→ To do: Each line in the data holding "ارسال" should be listed.

→ Dataset entries:
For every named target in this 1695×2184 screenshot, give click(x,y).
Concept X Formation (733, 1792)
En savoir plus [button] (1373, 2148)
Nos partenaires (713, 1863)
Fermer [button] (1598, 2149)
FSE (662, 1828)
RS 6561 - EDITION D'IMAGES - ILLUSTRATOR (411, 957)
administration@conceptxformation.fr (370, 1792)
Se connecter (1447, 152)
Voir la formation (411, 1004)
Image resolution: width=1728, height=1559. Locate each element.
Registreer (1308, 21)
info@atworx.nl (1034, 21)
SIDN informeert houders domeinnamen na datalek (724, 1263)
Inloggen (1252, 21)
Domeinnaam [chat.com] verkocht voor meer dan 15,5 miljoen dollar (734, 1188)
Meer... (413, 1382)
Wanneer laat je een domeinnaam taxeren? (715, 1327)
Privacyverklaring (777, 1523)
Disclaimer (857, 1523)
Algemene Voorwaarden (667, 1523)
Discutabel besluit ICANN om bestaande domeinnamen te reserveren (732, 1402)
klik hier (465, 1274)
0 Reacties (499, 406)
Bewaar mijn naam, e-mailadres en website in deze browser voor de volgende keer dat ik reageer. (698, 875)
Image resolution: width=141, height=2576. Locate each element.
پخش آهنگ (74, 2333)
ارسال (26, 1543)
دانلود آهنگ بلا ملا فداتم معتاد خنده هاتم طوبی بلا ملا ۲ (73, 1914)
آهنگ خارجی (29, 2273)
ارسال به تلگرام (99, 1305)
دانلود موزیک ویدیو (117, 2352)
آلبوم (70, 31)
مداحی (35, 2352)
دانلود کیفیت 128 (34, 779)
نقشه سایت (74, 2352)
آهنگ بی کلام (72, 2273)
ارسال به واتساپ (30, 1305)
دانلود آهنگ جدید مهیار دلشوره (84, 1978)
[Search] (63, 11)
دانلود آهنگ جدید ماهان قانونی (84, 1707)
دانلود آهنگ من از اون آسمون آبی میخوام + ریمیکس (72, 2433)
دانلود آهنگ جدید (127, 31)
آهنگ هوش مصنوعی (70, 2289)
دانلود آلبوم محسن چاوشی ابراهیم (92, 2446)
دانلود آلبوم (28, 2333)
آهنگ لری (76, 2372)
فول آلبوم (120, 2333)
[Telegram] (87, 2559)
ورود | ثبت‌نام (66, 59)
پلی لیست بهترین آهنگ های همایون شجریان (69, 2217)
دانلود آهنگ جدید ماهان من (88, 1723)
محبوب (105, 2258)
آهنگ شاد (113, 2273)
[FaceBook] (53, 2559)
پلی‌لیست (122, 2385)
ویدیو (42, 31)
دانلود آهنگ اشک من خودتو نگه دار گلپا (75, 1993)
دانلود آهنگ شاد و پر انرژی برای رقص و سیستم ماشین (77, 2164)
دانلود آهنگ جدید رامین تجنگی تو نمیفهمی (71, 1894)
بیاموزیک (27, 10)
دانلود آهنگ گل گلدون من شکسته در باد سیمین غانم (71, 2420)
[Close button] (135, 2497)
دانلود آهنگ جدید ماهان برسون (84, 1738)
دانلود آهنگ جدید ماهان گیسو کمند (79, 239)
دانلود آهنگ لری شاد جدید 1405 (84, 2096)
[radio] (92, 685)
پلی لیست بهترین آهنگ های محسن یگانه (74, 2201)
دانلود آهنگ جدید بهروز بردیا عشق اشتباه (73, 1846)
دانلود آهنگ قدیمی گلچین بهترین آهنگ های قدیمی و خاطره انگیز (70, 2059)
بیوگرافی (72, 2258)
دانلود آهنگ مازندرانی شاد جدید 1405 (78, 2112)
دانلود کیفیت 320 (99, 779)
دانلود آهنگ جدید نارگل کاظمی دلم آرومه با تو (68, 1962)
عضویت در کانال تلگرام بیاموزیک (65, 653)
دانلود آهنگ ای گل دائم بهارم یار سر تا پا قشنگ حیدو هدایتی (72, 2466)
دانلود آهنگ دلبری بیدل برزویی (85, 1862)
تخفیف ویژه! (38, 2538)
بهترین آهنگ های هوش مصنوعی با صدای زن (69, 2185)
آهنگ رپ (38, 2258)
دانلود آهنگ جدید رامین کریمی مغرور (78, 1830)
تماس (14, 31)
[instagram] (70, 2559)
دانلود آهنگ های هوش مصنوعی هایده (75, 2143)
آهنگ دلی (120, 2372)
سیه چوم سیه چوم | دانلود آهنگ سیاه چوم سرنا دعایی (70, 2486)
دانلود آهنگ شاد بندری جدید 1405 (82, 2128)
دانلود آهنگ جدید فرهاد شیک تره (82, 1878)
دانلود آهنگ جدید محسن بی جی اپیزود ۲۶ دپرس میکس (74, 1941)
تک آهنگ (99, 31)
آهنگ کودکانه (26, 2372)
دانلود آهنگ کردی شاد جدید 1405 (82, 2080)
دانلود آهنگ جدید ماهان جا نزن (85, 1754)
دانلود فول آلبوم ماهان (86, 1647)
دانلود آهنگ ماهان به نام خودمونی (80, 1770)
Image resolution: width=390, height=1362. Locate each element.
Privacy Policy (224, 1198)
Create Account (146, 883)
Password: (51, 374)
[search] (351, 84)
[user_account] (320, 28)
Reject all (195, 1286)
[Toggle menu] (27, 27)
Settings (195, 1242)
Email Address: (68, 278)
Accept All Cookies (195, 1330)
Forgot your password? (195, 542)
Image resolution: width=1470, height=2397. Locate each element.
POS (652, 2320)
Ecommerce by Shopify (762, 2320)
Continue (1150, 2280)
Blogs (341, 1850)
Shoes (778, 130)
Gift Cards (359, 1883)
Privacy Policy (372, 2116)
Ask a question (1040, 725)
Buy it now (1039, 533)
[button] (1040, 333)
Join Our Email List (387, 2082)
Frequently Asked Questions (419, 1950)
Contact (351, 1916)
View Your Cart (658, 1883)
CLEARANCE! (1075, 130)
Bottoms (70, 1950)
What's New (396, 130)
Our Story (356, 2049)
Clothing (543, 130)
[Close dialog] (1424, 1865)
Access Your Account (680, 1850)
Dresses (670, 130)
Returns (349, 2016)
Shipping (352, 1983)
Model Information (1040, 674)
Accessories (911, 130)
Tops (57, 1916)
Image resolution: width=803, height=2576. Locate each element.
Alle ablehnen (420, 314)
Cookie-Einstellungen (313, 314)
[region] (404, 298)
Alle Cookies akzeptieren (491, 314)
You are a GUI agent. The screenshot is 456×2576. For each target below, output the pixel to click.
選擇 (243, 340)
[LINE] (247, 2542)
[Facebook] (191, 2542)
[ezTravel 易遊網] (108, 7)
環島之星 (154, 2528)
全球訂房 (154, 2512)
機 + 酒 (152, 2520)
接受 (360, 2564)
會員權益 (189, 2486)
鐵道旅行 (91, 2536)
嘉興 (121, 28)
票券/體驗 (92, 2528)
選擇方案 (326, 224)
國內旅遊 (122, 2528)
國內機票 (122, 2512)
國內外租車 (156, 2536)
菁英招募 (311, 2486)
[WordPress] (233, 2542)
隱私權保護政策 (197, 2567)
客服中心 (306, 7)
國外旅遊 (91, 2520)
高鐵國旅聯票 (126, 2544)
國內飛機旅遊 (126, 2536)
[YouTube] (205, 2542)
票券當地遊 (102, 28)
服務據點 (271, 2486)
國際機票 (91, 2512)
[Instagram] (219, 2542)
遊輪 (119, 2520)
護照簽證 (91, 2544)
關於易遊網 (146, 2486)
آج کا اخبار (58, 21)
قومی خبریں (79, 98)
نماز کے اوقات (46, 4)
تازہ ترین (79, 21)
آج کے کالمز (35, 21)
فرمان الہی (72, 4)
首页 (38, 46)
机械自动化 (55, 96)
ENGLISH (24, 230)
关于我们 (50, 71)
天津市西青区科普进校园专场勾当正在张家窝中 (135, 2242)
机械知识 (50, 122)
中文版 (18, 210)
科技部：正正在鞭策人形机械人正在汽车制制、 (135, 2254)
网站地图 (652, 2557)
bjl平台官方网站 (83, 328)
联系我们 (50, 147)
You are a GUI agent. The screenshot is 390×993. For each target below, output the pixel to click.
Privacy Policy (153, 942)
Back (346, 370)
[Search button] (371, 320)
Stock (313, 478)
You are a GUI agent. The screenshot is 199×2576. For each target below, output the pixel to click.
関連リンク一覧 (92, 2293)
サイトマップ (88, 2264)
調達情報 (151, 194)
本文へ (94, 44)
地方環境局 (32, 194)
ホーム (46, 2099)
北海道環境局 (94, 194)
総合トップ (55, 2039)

→ Exercise result:
ارسال (26, 1543)
ارسال به تلگرام (99, 1305)
ارسال به واتساپ (30, 1305)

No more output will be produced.